The way I think of this is your gut is an automated physical response to some emotional value judgment subconsciously in your brain. Just as any emotion can be valid or invalid, wouldn’t the same go for your gut?
I think people are implying that somehow magically your brain is telling you what to do subconsciously. But what if your automated response is built upon faulty facts and reality; then wouldn’t your gut be untrustworthy?
Dr. Hurd’s reply: When people say, “I trust my gut,” it’s usually a metaphor. They’re not talking about their physiology. They don’t literally mean their stomachs, in most cases. They’re talking about their unreasoned or “pre-reasoned” impressions, impulses or conclusions. Quite often, the translation for “trust my gut” is something like: “I don’t know the answer. But I’ll go with what I feel.” It’s very similar to the use of the term “trust my instincts.”
Such an approach overlooks two crucial areas: reality and reasoning. Reality always exists, no matter what we think, analyze, and no matter what our “gut” or instincts tell us. Reasoning is similarly inescapable. It’s not that you have to reason. You are free to go by gut, impulse, what others say, what you think others say, what you believe God tells you, and all kinds of other things. The inescapable part? Everything is based on some kind of reasoning, at least implicitly. Everything you conclude, decide to go with or act upon has some sort of premise and some kind of logic — however convoluted, contradictory or confusing — bundled up within it. Your choice? To shine the light of reason and thought on that implicit logic, or to instead “go with your gut.”
I know that some people will say, “But my gut instincts have served me well. They have a good track record.” My reaction to that is: Good for you. But that just means you got lucky. Or that means you have good subconscious premises and good implicit, automatized reasoning. But why leave everything to your subconscious? That would be like driving your car while reading your texts half the time and saying, “Well, I’ve never had a car accident.” Don’t you think it’s a matter of time? And why live that way?
It’s not automatically and always wrong to consider your “gut.” But my recommendation is not to stop there. Shine the light of reason on what your gut tells you. Consider all the relevant facts and think logically about them. Don’t use reason, facts and logic to suppress your gut; instead, use reason, logic and facts to work with it, test it and make the best conclusion you can about what’s true and right.

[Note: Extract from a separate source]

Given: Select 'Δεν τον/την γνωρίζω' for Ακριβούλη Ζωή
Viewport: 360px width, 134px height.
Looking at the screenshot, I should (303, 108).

The reader is correct. Sometimes there’s a physiological response associated with your gut or instinctual reaction. It’s both your body’s and subconscious mind’s way of saying, “Great! Do it!” or “Stop! Go another way!” Listen to these signals, but don’t follow them blindly.
Human beings spend a lot of time looking for shortcuts to happiness. Substance abuse or other addiction/excessive behaviors are attempts at shortcuts. They’re ways to try and feel good without having to put the necessary thought, effort and consideration in over time to yield a natural, earned and rationally sustainable “high.”
The quest for shortcuts to happiness includes shortcuts to knowledge. If we could only have knowledge easily and automatically, conveyed through our “guts,” then life would somehow be simpler. Unfortunately, these attempts to short-circuit or bypass reasoning go against the form of cognition our survival, self-esteem and basic happiness requires. We indulge it at our own peril, and sooner or later we pay the price.